Weighing Web solutions
Cost savings. Some organizations can cut the number of agents needed to service their current query volume; others can avoid future costs by being able to do more work with the same amount of personnel.
Benefits:
Cost savings.
Some organizations can cut the number of agents needed
to service their current query volume; others can avoid future costs by
being able to do more work with the same amount of personnel. Tony O'Brien,
competency leader for the Contact Center Practice at Zamba Solutions said
most integration efforts pay for themselves in less than a year and larger
ones in three to four months.
Better customer service.
Customers can get information answered around-the-clock
through their preferred means of communication, or in many cases, they can
get their answers through self- service.

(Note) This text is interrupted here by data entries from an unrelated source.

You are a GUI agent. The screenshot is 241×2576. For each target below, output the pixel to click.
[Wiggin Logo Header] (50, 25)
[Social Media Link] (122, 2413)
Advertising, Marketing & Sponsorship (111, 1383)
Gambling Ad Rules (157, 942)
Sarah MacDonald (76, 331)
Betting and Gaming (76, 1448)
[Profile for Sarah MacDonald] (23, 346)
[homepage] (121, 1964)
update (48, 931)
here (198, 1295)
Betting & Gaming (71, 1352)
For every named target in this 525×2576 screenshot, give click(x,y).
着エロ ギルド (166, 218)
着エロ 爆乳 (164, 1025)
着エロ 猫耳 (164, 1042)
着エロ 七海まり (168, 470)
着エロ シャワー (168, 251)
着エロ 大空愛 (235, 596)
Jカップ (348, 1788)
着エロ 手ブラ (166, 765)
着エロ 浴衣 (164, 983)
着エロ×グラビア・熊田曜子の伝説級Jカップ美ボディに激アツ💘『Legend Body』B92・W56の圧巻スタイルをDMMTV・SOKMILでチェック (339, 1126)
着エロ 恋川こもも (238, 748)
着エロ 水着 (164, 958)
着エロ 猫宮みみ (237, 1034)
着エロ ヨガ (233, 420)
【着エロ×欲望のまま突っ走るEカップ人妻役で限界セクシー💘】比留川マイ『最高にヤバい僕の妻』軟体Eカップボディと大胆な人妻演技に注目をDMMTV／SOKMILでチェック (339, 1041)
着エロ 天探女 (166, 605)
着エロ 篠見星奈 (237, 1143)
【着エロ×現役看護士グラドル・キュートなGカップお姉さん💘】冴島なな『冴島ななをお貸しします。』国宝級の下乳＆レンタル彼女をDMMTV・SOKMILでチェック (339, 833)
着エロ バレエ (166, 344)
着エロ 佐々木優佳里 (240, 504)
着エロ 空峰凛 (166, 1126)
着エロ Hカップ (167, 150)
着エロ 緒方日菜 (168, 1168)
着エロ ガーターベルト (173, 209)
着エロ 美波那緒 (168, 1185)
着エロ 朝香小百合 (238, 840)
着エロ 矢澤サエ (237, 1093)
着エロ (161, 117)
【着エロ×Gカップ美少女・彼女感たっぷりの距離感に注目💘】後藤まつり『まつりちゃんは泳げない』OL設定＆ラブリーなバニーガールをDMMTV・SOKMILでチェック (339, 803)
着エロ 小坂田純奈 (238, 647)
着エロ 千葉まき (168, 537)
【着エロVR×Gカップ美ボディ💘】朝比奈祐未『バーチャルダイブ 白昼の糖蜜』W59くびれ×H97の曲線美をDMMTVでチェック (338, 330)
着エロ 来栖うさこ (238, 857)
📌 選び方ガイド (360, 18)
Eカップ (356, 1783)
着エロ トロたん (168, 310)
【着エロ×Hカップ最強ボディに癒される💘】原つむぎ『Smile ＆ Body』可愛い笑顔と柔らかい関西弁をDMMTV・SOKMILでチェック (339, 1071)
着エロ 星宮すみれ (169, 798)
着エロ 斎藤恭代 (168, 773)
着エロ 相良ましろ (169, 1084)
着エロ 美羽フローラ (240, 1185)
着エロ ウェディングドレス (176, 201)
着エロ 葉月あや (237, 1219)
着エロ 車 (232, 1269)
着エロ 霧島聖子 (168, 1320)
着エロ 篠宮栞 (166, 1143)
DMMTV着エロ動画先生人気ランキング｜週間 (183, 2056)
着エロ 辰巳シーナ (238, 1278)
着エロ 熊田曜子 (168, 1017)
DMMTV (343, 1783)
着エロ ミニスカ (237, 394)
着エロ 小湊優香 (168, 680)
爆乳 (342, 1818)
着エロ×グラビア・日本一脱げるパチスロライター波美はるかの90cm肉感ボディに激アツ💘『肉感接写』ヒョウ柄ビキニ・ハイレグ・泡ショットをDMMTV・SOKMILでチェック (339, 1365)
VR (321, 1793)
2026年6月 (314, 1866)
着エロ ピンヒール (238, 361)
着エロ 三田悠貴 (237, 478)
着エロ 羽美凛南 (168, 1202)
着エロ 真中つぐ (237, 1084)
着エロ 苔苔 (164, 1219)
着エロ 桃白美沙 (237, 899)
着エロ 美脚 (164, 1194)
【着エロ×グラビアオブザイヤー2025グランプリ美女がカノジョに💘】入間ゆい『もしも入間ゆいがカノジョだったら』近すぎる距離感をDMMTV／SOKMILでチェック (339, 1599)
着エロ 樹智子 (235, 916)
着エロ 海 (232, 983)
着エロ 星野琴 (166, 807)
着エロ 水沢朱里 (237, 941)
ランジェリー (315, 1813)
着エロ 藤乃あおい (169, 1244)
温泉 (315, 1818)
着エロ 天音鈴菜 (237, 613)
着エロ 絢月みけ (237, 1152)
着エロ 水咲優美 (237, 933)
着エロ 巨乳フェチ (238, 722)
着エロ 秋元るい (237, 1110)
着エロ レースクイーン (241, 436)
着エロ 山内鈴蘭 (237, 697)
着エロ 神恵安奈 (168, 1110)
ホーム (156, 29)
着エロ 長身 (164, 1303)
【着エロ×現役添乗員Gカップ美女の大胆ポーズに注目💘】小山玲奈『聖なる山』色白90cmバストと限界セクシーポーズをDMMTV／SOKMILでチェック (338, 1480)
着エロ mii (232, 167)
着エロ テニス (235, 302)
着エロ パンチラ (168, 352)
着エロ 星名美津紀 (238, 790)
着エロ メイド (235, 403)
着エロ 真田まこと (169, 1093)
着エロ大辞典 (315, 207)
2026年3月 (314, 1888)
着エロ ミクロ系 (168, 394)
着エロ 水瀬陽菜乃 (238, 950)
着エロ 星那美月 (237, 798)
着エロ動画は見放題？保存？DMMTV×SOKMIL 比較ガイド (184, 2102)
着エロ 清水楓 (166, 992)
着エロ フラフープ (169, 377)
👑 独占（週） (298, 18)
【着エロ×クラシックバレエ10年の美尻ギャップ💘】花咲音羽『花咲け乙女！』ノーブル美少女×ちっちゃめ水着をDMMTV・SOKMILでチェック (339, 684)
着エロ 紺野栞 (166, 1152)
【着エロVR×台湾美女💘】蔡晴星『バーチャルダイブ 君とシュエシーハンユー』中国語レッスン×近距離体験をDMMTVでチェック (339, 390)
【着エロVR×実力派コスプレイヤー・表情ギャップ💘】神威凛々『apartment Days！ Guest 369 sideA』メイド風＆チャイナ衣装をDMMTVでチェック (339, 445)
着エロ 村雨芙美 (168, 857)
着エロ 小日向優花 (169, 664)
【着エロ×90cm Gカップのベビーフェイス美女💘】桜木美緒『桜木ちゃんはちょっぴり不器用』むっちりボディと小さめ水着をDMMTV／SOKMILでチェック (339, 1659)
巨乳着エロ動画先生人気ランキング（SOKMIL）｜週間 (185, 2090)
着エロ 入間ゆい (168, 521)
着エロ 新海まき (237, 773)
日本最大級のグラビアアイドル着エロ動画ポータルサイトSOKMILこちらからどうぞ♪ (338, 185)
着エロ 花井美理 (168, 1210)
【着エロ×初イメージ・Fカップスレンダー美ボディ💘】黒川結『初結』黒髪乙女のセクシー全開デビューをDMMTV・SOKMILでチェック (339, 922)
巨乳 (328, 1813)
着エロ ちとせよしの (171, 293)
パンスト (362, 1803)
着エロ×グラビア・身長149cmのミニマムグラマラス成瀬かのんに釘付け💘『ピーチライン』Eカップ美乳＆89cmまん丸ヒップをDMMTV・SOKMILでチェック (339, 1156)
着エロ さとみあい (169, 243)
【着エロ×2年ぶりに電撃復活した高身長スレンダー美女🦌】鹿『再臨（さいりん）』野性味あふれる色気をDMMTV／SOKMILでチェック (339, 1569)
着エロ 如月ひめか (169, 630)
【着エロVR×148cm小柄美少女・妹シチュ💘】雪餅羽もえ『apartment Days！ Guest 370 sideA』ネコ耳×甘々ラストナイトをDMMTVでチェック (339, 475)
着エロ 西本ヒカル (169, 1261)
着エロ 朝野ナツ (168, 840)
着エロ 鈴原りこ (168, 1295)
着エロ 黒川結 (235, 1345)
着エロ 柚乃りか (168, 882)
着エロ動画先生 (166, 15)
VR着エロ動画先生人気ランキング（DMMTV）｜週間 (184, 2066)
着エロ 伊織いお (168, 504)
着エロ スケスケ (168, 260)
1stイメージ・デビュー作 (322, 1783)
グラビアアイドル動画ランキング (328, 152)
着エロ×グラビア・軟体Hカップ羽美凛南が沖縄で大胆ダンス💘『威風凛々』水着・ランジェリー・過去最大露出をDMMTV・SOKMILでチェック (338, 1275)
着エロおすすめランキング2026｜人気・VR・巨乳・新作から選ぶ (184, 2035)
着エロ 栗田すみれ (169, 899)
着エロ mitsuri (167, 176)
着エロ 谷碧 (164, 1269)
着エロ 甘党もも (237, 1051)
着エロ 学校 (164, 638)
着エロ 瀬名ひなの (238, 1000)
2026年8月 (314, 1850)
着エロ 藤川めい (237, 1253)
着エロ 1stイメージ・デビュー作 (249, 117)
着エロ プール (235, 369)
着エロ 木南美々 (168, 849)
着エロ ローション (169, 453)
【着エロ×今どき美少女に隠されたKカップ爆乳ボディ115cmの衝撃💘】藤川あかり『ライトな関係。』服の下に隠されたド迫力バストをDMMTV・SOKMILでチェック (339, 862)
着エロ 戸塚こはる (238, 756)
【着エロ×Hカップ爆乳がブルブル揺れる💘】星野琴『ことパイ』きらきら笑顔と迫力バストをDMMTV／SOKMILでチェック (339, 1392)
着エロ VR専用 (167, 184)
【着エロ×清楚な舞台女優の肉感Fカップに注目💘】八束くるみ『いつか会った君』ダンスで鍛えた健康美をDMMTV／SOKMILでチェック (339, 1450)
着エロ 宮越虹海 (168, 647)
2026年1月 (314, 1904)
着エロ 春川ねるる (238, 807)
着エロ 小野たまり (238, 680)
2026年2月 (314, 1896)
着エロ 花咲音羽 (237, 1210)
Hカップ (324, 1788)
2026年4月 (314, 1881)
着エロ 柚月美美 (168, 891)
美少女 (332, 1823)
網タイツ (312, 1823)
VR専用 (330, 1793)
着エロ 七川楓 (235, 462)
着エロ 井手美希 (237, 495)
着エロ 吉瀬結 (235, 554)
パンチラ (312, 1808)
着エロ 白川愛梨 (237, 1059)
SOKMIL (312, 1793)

Thanks to more accurate collection
of customer inquiry content, World Wide Web sites can, for example, offer
and routinely modify a "Top Ten Most Asked Questions List."
More accurate reporting.
When all mediums are integrated, contact center
officials can better aggregate and correlate incoming data, enabling them
to more accurately determine future staffing and training needs.
Barriers:
Cultural resistance.
Traditional phone agents may balk at having to
answer inquiries by typing or surfing the Web. And then there's the issue
of bringing together your call center and Web departments. "They all have
their own budget and their own ideas, so bringing them together to work
together on a common solution is probably the biggest challenge agencies
face," said Henry Lai, director of the emerging technology center for the
telecommunications division of the General Services Administration's Federal
Technology Service.
Security.
Agencies need to ensure that as they're opening these capabilities
to citizens, they don't inadvertently allow users to affect, alter or destroy
Web pages.
Training.
To guard against losing efficiency, contact center personnel
need to be trained to respond using multiple mediums.